While a number of states have moved in recent years to loosen voting restrictions for people with felony convictions and restore the franchise at the time of a person's release from incarceration, just four U.S. jurisdictions—Vermont, Maine, Puerto Rico, and Washington, D.C.—allow people to vote while they are imprisoned.
Late last year, Rep. Ayanna Pressley (D-Mass.) and Sen. Peter Welch (D-Vt.) introduced legislation that would guarantee voting rights to incarcerated citizens and end felony disenfranchisement in federal elections. The bill has just five cosponsors in the Senate and 25 in the House, even though polling data has shown a majority of Americans support guaranteeing voting rights to all, including incarcerated people.
The new report calls on the United States to "end felony disenfranchisement and extend voting rights to all otherwise voting-eligible persons without regard to their criminal legal system contact or convictions." It also recommends that the country eliminate all requirements that citizens pay court-related fines before being allowed to vote again—a practice the report calls a "modern-day poll tax."
"In the United States, this policy is rooted in historical practices intended to reduce electoral participation of citizens of color who would otherwise be eligible to vote," the human rights groups wrote.
Jonathan Topaz, a staff attorney with the ACLU's Voting Rights Project, said Thursday that "even as we've seen more U.S. states make progress in expanding rights restoration, there remain substantial challenges to voter access."

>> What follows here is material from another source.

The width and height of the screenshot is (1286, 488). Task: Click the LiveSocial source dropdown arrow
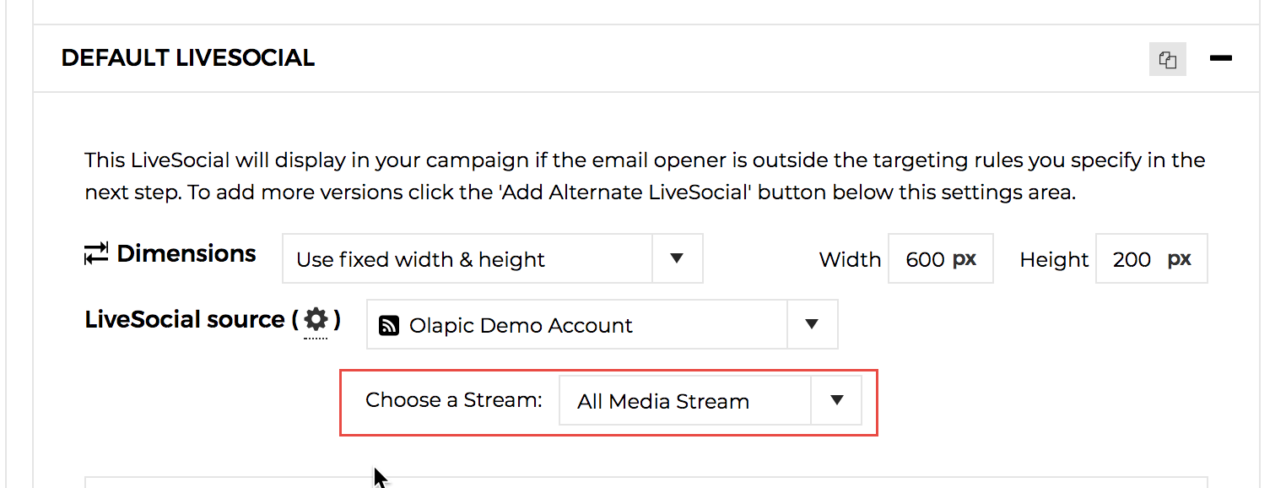(x=812, y=324)
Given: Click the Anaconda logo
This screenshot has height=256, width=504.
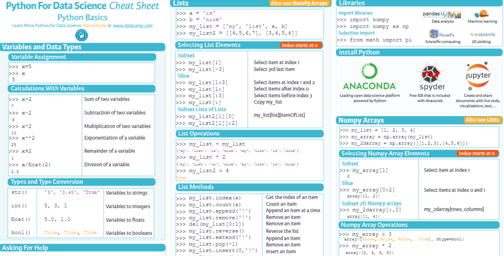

"Convoluted rights restoration laws have resulted in voter confusion about eligibility among returning citizens," said Topaz "Additionally, in many states, returning citizens become eligible to vote only upon payment of various legal financial obligations such as fees, costs, fines, and/or restitution, which essentially institutes a pay-to-vote system. These obstacles must be abolished to ensure full civic participation."